Google’s Pixel 2 XL launched with great excitement in October this year. However, once the device got into the hands of users, it picked up a long list of complaints. One of the complaints had to do with colours on the new LG POLED panel. Almost everyone thought the colours were extremely dull, muted, and just not right.
I felt that way too, initially. I’m quite particular about colour accuracy, or at least I thought so, and I thought the Pixel 2 XL colours were just wrong. All the familiar icons on my home screen suddenly looked like they were rendered with the wrong colours.
Google’s explanation is that the Pixel 2 XL’s display was tuned to show more natural and accurate colours. This is a departure from most current smartphones. OLED screens are typically more vibrant and display more saturated colours. That’s what most users like to see too, and screens that display more vivid colours are perceived to be better. We’ve become so used to these colours that we’ve come to consider them to be correct. Even though they don’t truly represent reality.
However, most users, or at least a sizeable proportion of them, didn’t buy Google’s story, and Google eventually had to release a software update to the Pixel 2 XL that brought back “Saturated” colours. There are two other options, Boosted and Natural. I can see that Saturated is really, well, saturated, but to my eyes, Boosted and Natural looks the same.
Anyhow, over time, I seem to have come to accept that the Boosted mode I’m using now is “correct”. Truly, photos look a whole lot more realistic. I’ve made some comparisons between the Pixel 2 XL and Pixel XL showing the same photos. It’s hard to tell from a photo of photos the naturalness of colours, but you can easily see that the colours on the two smartphones are different.
The red really pops out in the Pixel XL above. You can just imagine how unrealistic it would be if you had seen the photo on the actual device in real life. (In all comparison photos here, the Pixel 2 XL is on top, while the Pixel XL is at the bottom.)
The next photo is of a cup of coffee. It’s easy to see that the coffee colour on the Pixel 2 XL is far more accurate. The orangey tone rendered by the Pixel XL is just too unreal. The nice coffee, incidentally, is from Atlas Coffeehouse at Duke’s Road.

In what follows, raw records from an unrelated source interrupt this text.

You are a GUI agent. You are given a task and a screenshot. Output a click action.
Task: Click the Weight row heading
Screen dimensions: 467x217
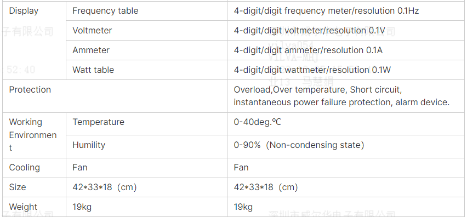click(x=23, y=207)
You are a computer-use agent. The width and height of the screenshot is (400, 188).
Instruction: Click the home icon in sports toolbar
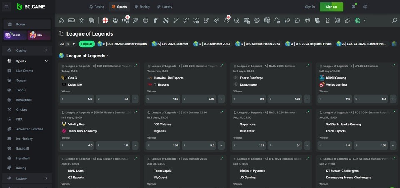[x=61, y=20]
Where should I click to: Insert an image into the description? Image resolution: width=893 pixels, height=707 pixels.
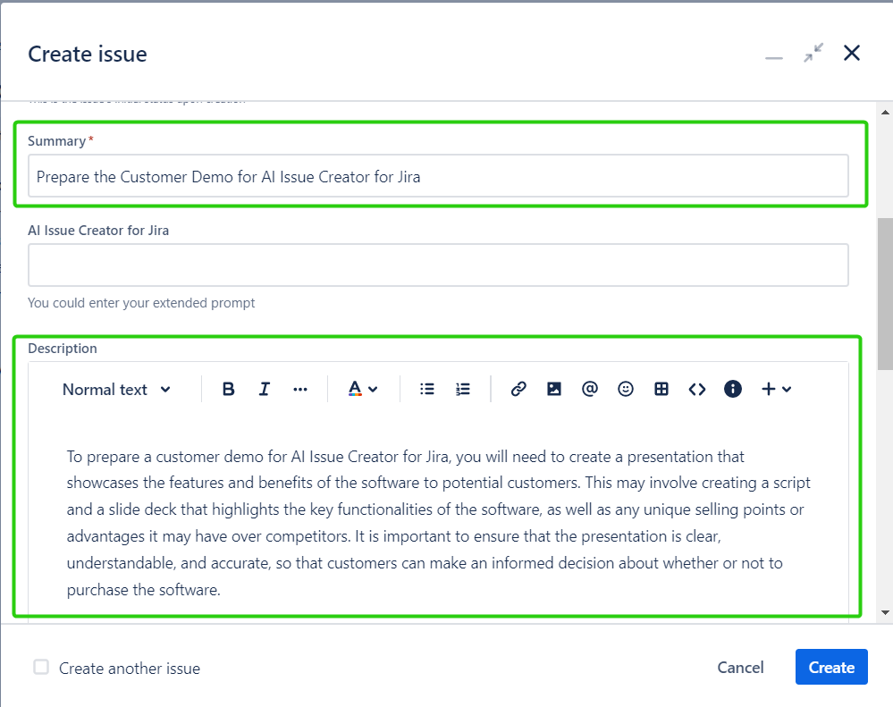[x=554, y=389]
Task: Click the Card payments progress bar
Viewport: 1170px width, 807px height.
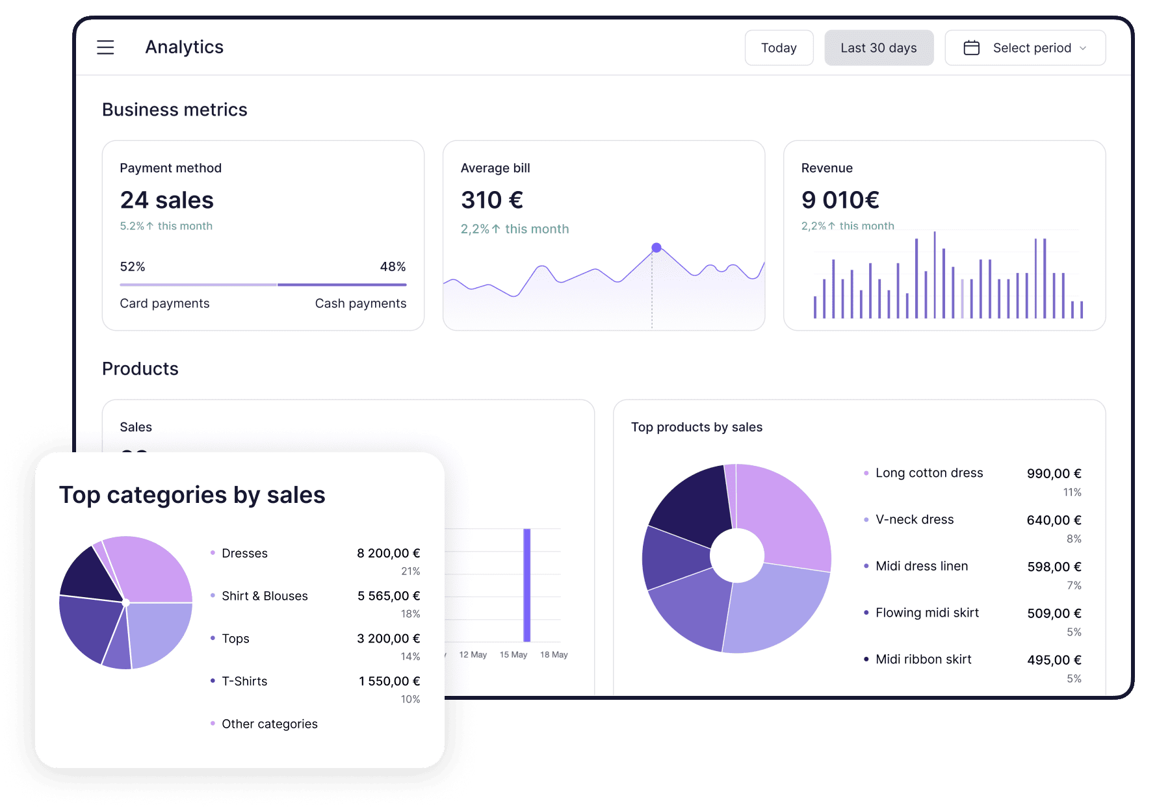Action: tap(198, 285)
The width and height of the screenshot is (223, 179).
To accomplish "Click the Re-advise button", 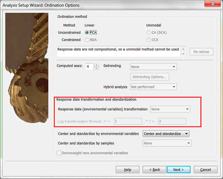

I compared several more photos and decided that I’ve come to prefer the more accurate colours on the Pixel 2 XL.
For a further comparison, I obtained a test image from https://news.artnet.com/app/news-upload/2016/12/Kodak-sRGB.jpeg. You can see the comparison between the Pixel 2 XL and Pixel XL below.
More interestingly, I also have a comparison between the two smartphones and the display on my MacBook Pro. My MacBook Pro’s display isn’t colour calibrated, it’s just how it came out of the box. It doesn’t count as the best reference, but at least for my purpose, it serves as a comparison of how the same photo would have appeared on other devices which are not smartphones.
Comparatively, the Pixel 2 XL’s display still comes across as slightly more vivid than that of the MacBook Pro. Overall, however, it’s clear that the Pixel 2 XL’s colour rendering is more accurate than the Pixel XL.
Apple described their removal of the 3.5 mm headphone jack as courageous. I think that that was a matter of evolution. Somebody had to dare to make the first move, but it was a matter of time before it happened.
The case for Google to move to natural colours, however, is a bold move against the trend of other smartphones. It was a bold move against what users wanted, or at least thought they wanted. No doubt this is a move that Google could reverse with a software fix, but they risked upsetting impressions of their flagship product.
All these years our eyes have been spoilt by boosted saturation on our smartphone displays. I also became affected, initially finding the Pixel 2 XL’s colour really odd. But now, I’ve to thank Google for reminding me of what the colours ought to be. Now my eyes hurt when I look at a Samsung smartphone display.